A US doctor stricken with Ebola in Liberia was offered an experimental serum but insisted that his colleague receive it instead, a Christian aid agency said Thursday.

There is no known cure for Ebola, which has killed 729 people in Sierra Leone, Guinea, Nigeria and Liberia since March as West Africa faces the largest outbreak in history.

Two Americans are among those battling the often fatal fever—doctor Kent Brantly and healthcare worker Nancy Writebol.

They "are in stable but grave condition," said a statement from Samaritan's Purse, noting that "Brantly took a slight turn for the worse overnight."

The group did not elaborate further on his condition. Brantly was hospitalized last week after working with Ebola patients for more than a month.

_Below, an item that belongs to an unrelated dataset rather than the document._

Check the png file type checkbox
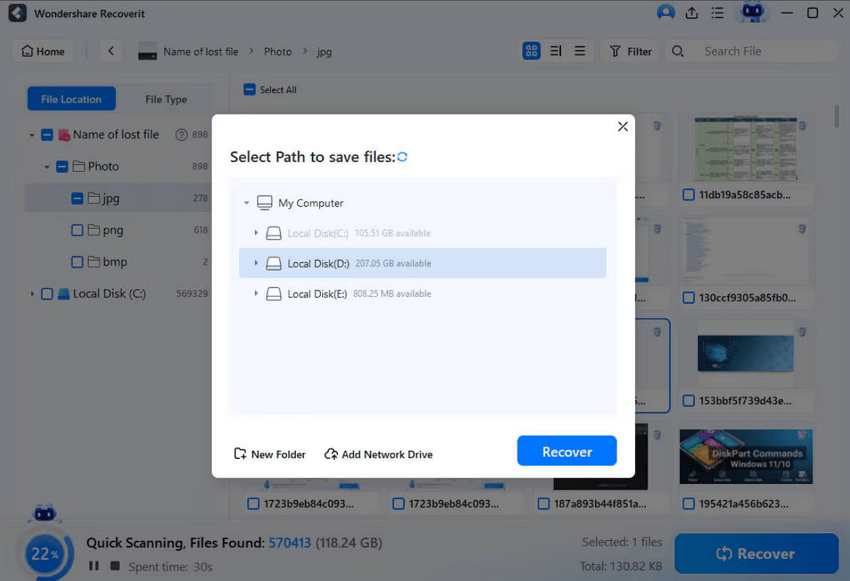The width and height of the screenshot is (850, 581). [x=76, y=230]
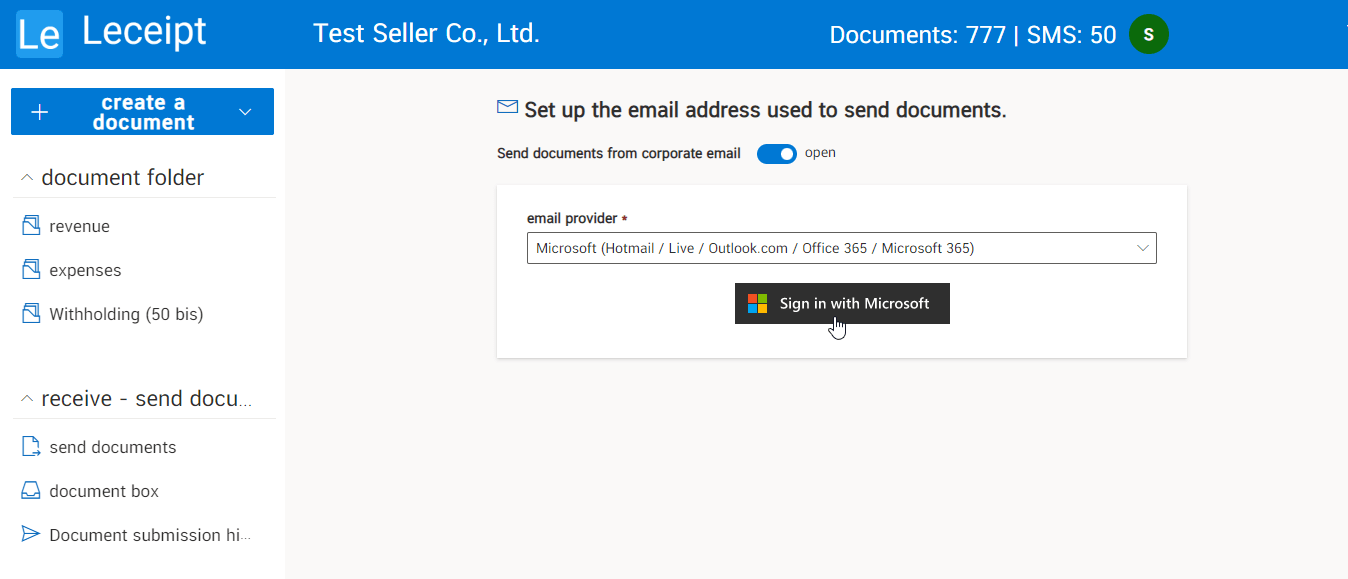Click the Leceipt 'Le' logo icon

click(x=39, y=33)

SIM USA, the charity for which Writebol worked, said her condition had also "worsened," and confirmed that she has received an "experimental drug that doctors hope will better address her condition."

Samaritan's Purse said that when an "experimental serum" arrived in the capital, Monrovia, on Wednesday, there was only enough for one person and Brantly had asked for it to be given to Writebol.

"Even as he battles to survive Ebola, this heroic doctor is still focused on the well-being of others," said the group's statement.

It also noted that Brantly, 33, had been given a unit of blood from a 14-year-old boy who survived Ebola because of his care.

"The young boy and his family wanted to be able to help the doctor who saved his life," it said.

A spokeswoman for Samaritan's Purse told AFP she had no other details on the serum or where it came from, "other than it is an experimental treatment."

US Centers for Disease Control and Prevention chief Tom Frieden told reporters that there is no known cure for Ebola.

"I don't know the details of what may have been given," he said on a conference call to discuss CDC's latest warning against non-essential travel to West Africa.

"We have reviewed the evidence of the treatments out there and we don't have any treatment that has proven effectiveness against Ebola disease," Frieden said.

He also said it was unclear whether getting blood from a recovered patient would be helpful.

"This was something that was done in the past for infectious diseases, but there are so many things we don't know about why someone may recover, which antibodies may be protective and which may be harmful," Frieden said.

"It is very difficult to know how to comment on that."

The Ebola virus can be fatal in up to 90 percent of cases, though this outbreak has killed about 60 percent of those infected.

On Tuesday, the outbreak claimed the life of Umar Khan, 43, a top doctor in Sierra Leone and the West African nation's sole virologist.